→ PROBLEM STATEMENT: Reproduce the records word for word, beginning with the line that contains "496x436 pixels. How" and continuing through the end of the records. Leave the pictures out of your copy.
________________
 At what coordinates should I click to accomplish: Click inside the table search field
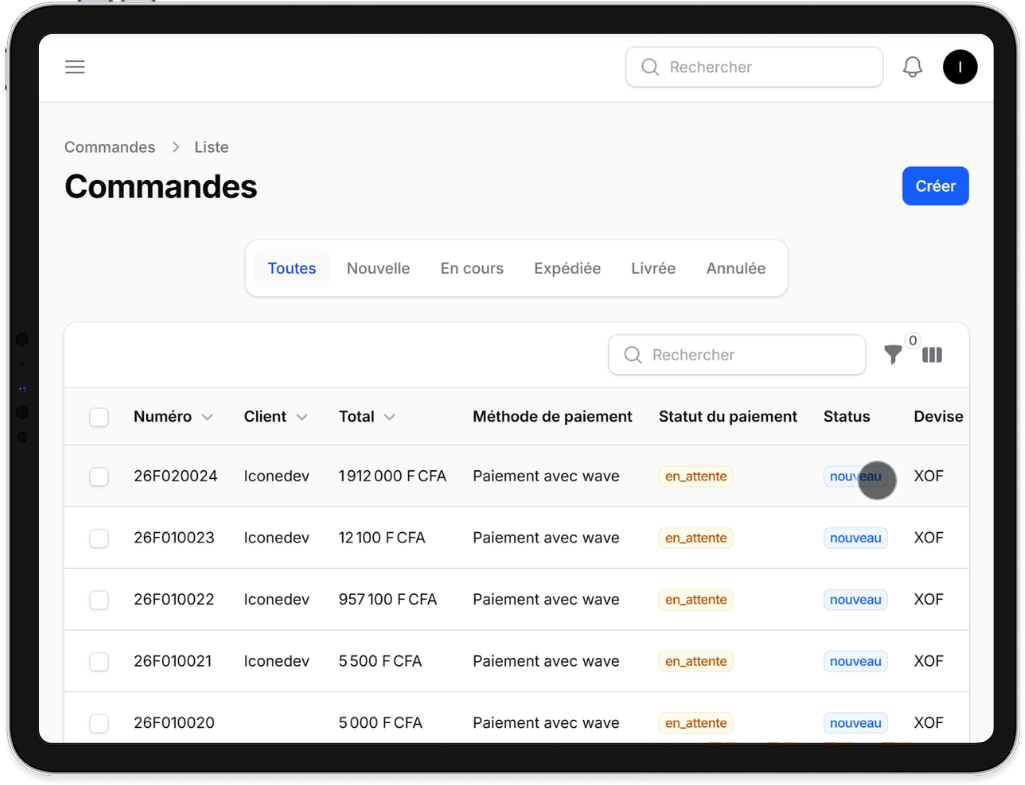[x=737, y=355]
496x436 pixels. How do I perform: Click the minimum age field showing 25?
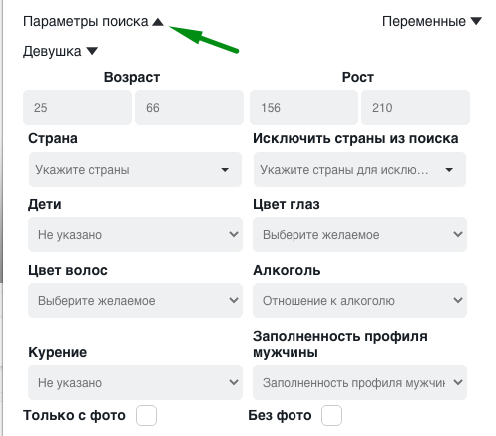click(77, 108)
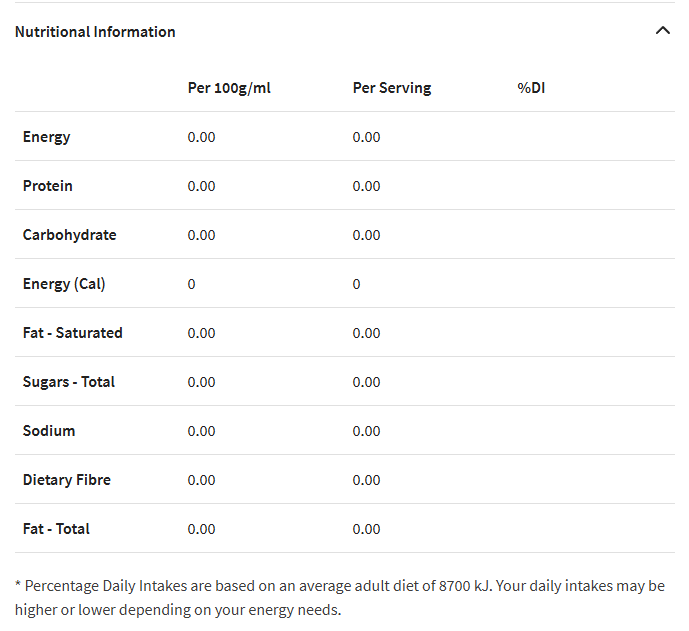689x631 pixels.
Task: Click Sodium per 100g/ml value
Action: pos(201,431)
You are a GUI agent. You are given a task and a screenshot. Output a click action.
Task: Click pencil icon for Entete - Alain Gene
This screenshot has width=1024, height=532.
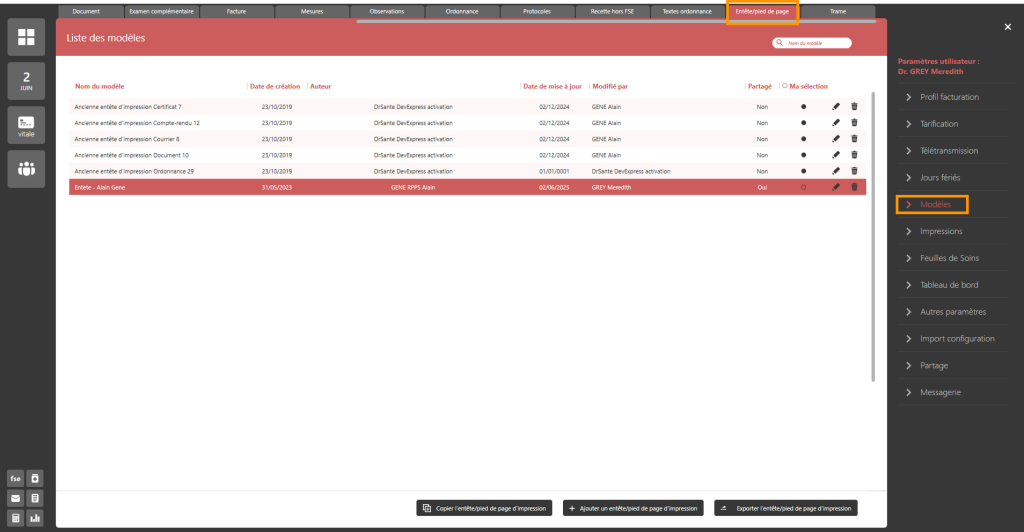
________________
→ RESPONSE TO THE TASK:
496x436 pixels. How do I perform: Click the minimum age field showing 25?
click(77, 108)
689x631 pixels.
Task: Click Sodium per 100g/ml value
Action: pos(201,431)
You are a GUI agent. You are given a task and a screenshot. Output a click action.
Task: Click pencil icon for Entete - Alain Gene
This screenshot has width=1024, height=532.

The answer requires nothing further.